Spain to block sms scams: new system arrives in 2026

Get ready for a significant shift in how you receive text messages. Spain's National Commission of Markets and Competition (CNMC) is implementing a groundbreaking system designed to eradicate SMS fraud and bolster data security, a move poised to reshape the mobile landscape for millions.

A fortress against smishing

For years, consumers have been bombarded with deceptive SMS messages – “smishing” – impersonating banks, telecom providers, and insurance companies, all with the nefarious goal of stealing personal data. The CNMC’s new initiative directly addresses this escalating threat, aiming to dismantle the tactics employed by cybercriminals who exploit social engineering to pilfer financial information.

The core of this strategy lies in mandating that businesses register their sender identities, known as “aliases,” with the CNMC. Companies failing to comply face stiff financial penalties. Essentially, the CNMC is establishing a robust verification system, demanding transparency and accountability from organizations transmitting SMS or RCS messages to Spanish mobile users.

Think about the frustration of receiving a seemingly legitimate SMS from your bank, urging you to click a suspicious link. This scenario, increasingly common, is set to become a relic of the past. The new ‘alias’ registry, managed by the CNMC, will collect alphanumeric codes used by senders, allowing recipients to instantly recognize the origin of an SMS without resorting to internet searches or contact lists.

It's not just Spanish companies that are affected. Multinational corporations sending SMS or RCS messages to Spanish clients will also be required to register their aliases, proving their connection to their brand or domain. The CNMC’s circular, published on February 12th, outlines the specifics of this registration process.

How the blocking will work

The CNMC will begin blocking messages under several conditions: mismatches between the alias and the registered identifier, messages from unregistered providers, unauthorized transmissions, and messages originating from foreign companies not registered in Spain.
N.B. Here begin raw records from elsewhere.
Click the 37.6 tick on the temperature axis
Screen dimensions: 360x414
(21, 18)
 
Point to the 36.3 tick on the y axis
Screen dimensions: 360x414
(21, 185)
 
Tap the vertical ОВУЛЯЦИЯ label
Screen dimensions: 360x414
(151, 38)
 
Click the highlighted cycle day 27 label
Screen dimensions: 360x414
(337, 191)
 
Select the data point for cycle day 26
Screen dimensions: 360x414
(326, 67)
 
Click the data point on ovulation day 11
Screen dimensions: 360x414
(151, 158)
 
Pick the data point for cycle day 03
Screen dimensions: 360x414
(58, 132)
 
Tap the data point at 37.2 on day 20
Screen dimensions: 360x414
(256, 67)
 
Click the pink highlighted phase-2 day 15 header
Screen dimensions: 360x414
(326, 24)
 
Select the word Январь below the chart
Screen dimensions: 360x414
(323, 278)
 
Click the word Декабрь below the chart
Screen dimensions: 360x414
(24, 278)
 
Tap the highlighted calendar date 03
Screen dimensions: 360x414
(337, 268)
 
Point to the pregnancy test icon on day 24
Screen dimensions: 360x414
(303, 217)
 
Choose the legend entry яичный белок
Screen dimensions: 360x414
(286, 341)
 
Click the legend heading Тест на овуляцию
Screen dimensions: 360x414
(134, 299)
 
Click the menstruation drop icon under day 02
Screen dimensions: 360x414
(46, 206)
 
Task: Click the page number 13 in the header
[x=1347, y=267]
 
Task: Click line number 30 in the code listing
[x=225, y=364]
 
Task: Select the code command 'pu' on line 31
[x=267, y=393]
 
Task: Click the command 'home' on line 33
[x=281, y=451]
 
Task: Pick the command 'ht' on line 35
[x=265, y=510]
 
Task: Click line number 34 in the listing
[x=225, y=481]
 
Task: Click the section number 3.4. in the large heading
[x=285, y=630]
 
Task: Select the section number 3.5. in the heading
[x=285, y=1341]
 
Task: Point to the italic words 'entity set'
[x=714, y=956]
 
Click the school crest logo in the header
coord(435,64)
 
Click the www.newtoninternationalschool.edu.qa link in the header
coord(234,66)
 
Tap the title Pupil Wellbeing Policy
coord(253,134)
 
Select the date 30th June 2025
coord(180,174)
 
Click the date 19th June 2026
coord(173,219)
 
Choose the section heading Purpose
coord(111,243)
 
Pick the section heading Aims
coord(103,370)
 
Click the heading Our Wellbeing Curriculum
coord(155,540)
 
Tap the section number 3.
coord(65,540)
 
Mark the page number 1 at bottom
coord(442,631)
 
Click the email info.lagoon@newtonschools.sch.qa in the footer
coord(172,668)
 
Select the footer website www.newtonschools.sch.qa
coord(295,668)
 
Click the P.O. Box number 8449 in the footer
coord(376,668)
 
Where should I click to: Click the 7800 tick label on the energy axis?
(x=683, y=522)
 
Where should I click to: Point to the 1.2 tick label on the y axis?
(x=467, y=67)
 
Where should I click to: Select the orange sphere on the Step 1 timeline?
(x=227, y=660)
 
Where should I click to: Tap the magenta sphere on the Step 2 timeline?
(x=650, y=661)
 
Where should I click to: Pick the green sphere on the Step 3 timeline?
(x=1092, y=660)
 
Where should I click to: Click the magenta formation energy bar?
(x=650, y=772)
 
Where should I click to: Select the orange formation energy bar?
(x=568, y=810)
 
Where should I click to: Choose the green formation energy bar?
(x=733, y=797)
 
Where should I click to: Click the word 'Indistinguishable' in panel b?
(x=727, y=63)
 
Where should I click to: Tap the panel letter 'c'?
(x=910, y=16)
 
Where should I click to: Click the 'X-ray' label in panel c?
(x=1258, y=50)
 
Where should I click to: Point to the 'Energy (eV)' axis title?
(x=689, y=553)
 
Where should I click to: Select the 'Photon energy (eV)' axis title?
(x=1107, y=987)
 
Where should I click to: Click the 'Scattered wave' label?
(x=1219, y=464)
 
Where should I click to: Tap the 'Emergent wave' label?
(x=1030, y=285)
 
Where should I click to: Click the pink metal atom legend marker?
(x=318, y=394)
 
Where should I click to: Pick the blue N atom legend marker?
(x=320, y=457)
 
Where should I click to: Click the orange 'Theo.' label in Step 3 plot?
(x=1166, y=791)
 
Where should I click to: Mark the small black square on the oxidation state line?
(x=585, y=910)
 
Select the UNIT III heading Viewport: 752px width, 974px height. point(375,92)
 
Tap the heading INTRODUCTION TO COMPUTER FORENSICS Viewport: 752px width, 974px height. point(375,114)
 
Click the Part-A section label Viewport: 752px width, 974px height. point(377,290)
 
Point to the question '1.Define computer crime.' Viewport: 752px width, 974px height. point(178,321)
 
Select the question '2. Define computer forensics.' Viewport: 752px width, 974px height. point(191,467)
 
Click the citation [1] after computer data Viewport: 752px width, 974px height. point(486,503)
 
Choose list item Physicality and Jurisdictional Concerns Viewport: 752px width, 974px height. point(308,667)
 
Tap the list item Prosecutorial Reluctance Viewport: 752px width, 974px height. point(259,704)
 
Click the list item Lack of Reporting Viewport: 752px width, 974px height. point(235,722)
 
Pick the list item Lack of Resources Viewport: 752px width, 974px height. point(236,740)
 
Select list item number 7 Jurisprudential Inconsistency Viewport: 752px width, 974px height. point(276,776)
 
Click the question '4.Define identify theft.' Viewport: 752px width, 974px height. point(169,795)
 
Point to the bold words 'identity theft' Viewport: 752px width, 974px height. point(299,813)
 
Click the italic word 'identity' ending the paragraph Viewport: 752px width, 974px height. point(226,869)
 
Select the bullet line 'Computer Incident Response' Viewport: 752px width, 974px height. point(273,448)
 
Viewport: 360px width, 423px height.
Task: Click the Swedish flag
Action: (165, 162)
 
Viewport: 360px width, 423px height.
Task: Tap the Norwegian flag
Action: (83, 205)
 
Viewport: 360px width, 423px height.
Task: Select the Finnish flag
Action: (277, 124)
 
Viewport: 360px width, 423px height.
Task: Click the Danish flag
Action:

A grace period until June 6, 2026, allows providers to adapt their systems and conduct testing, but the deadline is firm.

This represents one of Spain's most ambitious moves to combat cybercrime, complementing existing measures against unwanted phone calls. The success of the initiative hinges on a collaborative partnership between mobile operators and the regulatory body, ensuring the registry functions as a trusted resource.

While the rollout won't be immediate, the CNMC's proactive approach signals a significant commitment to protecting consumers in the digital age. The implementation of this system is not merely a regulatory update; it is a declaration of war against SMS fraud, one that promises to reshape the mobile communication experience for every user in Spain.